Heterocyclic compounds form the basis of many pharmaceuticals, agrochemicals, and veterinary products. Among a wide variety of nitrogen heterocyclic moieties, quinazolinone possess a diverse biological activity profile. The pharmacodynamics versatility of quinazolin-4-one moiety has been documented not only in its synthetic derivatives, but also in several naturally occurring alkaloids isolated from animals, plants, and microorganisms, for example, tryptahthin and rutaecarpine. Also proquazone and fluproquazone are non-acidic anti-inflammatory drugs [1,2]. Celecoxib is a selective COX-2 inhibitory anti-inflammatory drug and has been reported to possess some side effects.
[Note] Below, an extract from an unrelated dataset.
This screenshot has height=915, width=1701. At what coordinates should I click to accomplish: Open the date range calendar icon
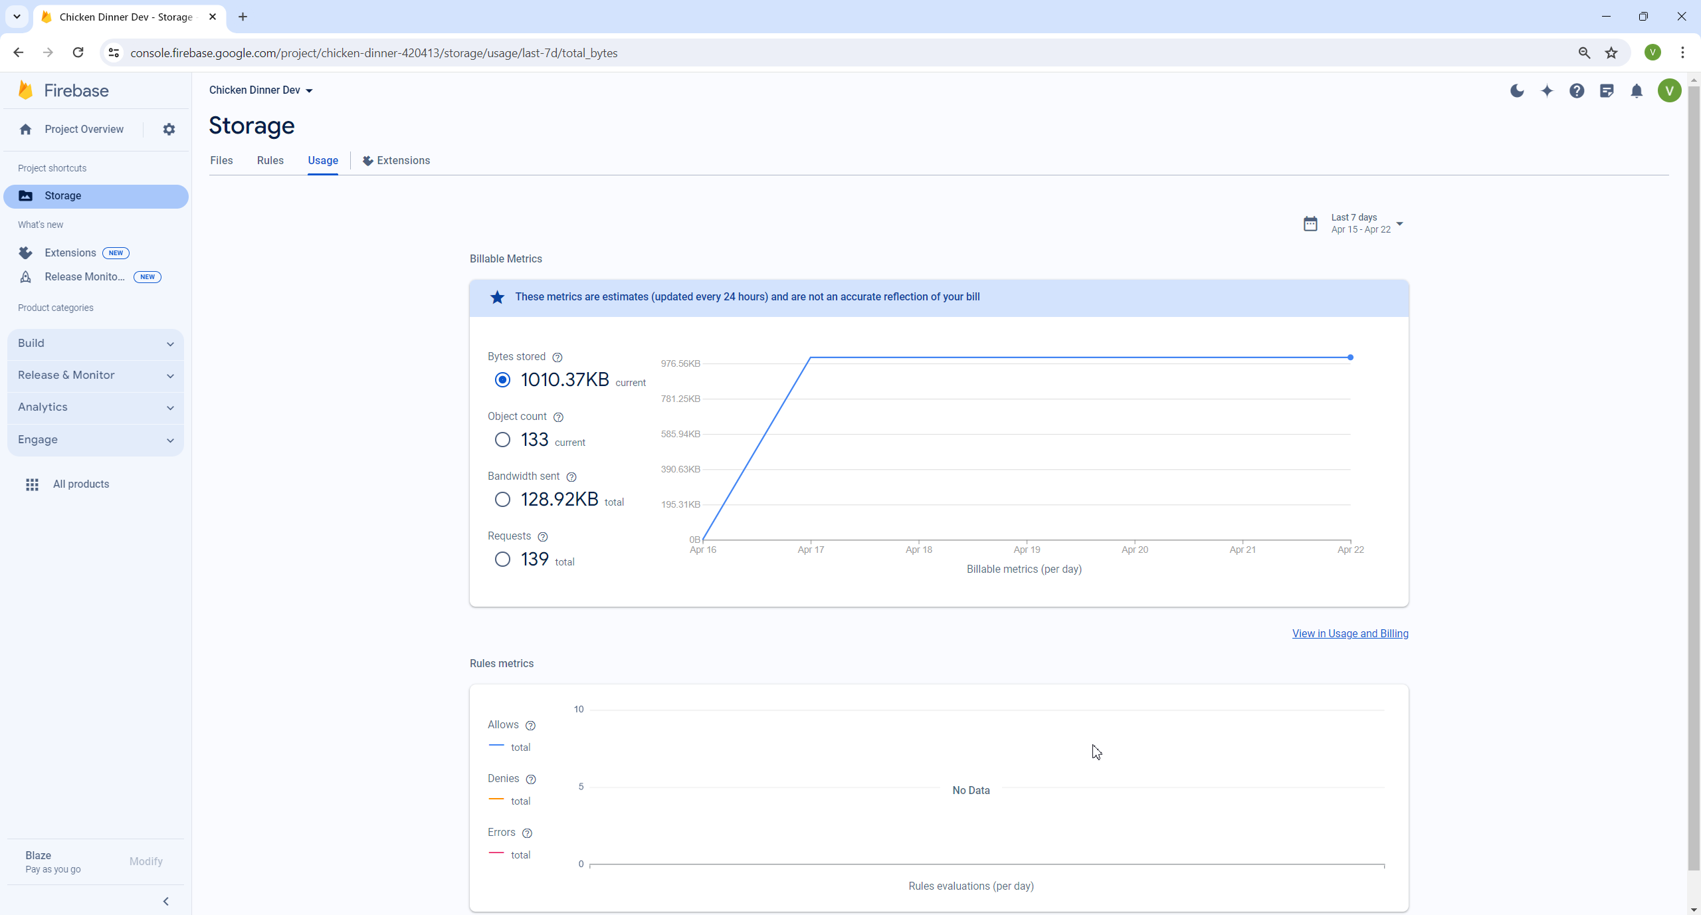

Therefore many efforts were performed to develop lead compounds possessing greater efficacy and less side effects than celecoxib [3]. Fluorine atom plays an important role in medicinal chemistry [4,5]. The presence of fluorine atom enhances the pharmacokinetic, the physicochemical properties and the binding to the targeted protein. [6]. Previously, we have synthesized a number of quinoline derivatives bearing a fluorine atom such as compound V (Fig. 1) which exhibited high anti-inflammatory activity in comparison to the celecoxib [7]. On the basis of bioisosterism concept, it was a dream of interest to synthesize compounds 1-17 in the hope that some of them may become a lead compound having potent anti-inflammatory activity [8, 9].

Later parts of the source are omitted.